Agreed. The layout w/ built in rod lockers combined with the overall versatility is what has me most interested in the Egret 2010 and MA 21. I’d prefer other manufacturers, like ECC but there’s no other options in this class.


----------



## Renegade (Aug 30, 2015)

Str8-Six said:


> Agreed. The layout w/ built in rod lockers combined with the overall versatility is what has me most interested in the Egret 2010 and MA 21. I’d prefer other manufacturers, like ECC but there’s no other options in this class.


We hear you guys.

Lots going on right now with the Open, our newest release and a few other things coming in the next few months.

It is going to be a minute but it’s in the wheelhouse.


----------



## Goose (Jul 15, 2019)

Renegade said:


> We hear you guys.
> 
> Lots going on right now with the Open, our newest release and a few other things coming in the next few months.
> 
> It is going to be a minute but it’s in the wheelhouse.


Looking forward to what East Cape brings to market.


----------



## catchafish (Nov 25, 2020)

Drift Boat!


----------



## Maverick MA (Jun 16, 2020)

Renegade said:


> We hear you guys.
> 
> Lots going on right now with the Open, our newest release and a few other things coming in the next few months.
> 
> It is going to be a minute but it’s in the wheelhouse.

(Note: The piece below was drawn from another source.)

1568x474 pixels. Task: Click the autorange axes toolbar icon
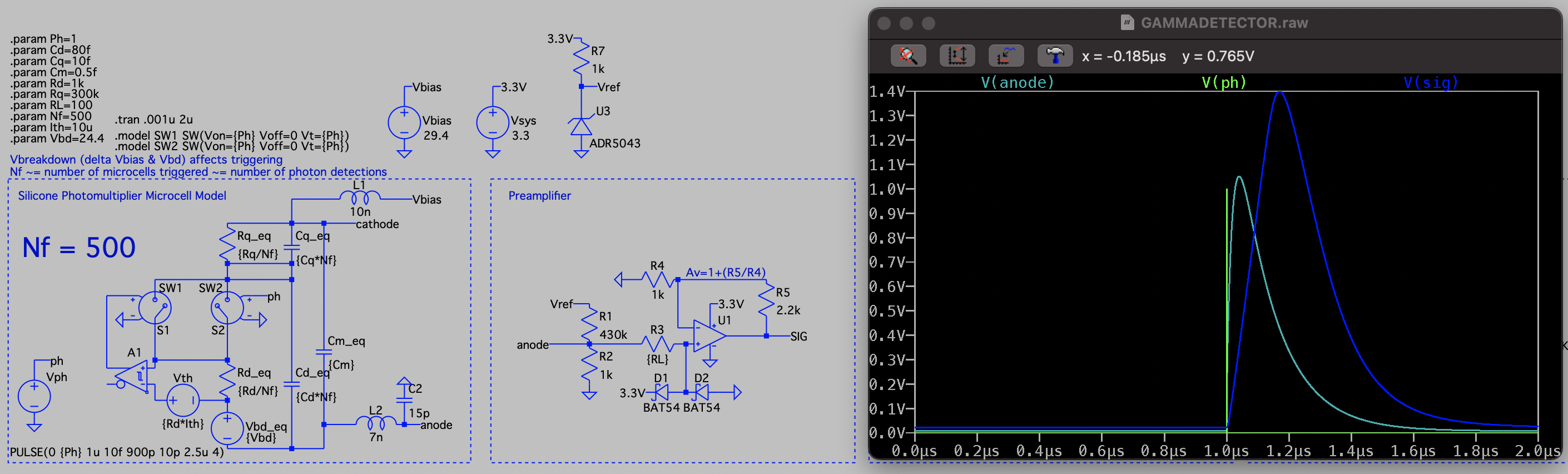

You had me at hello. PLEASE when you guys do get around to building my dream skiff, make sure it can be done 2 tone like the Master Angler. Love the look of that hard line of white on the bottom, color on the sides!


----------



## Renegade (Aug 30, 2015)

Maverick MA said:


> You had me at hello. PLEASE when you guys do get around to building my dream skiff, make sure it can be done 2 tone like the Master Angler. Love the look of that hard line of white on the bottom, color on the sides!


None of our current line has a fully extended chine that would allow that. The full chine is an issue when poling, but if we were to build something over 20’, it would likely have a full chine, as poling would not be a factor in design.


----------



## Half Shell (Jul 19, 2016)

Maverick MA said:


> And here I am worrying about the price of gas for my 20 year old 2 stroke!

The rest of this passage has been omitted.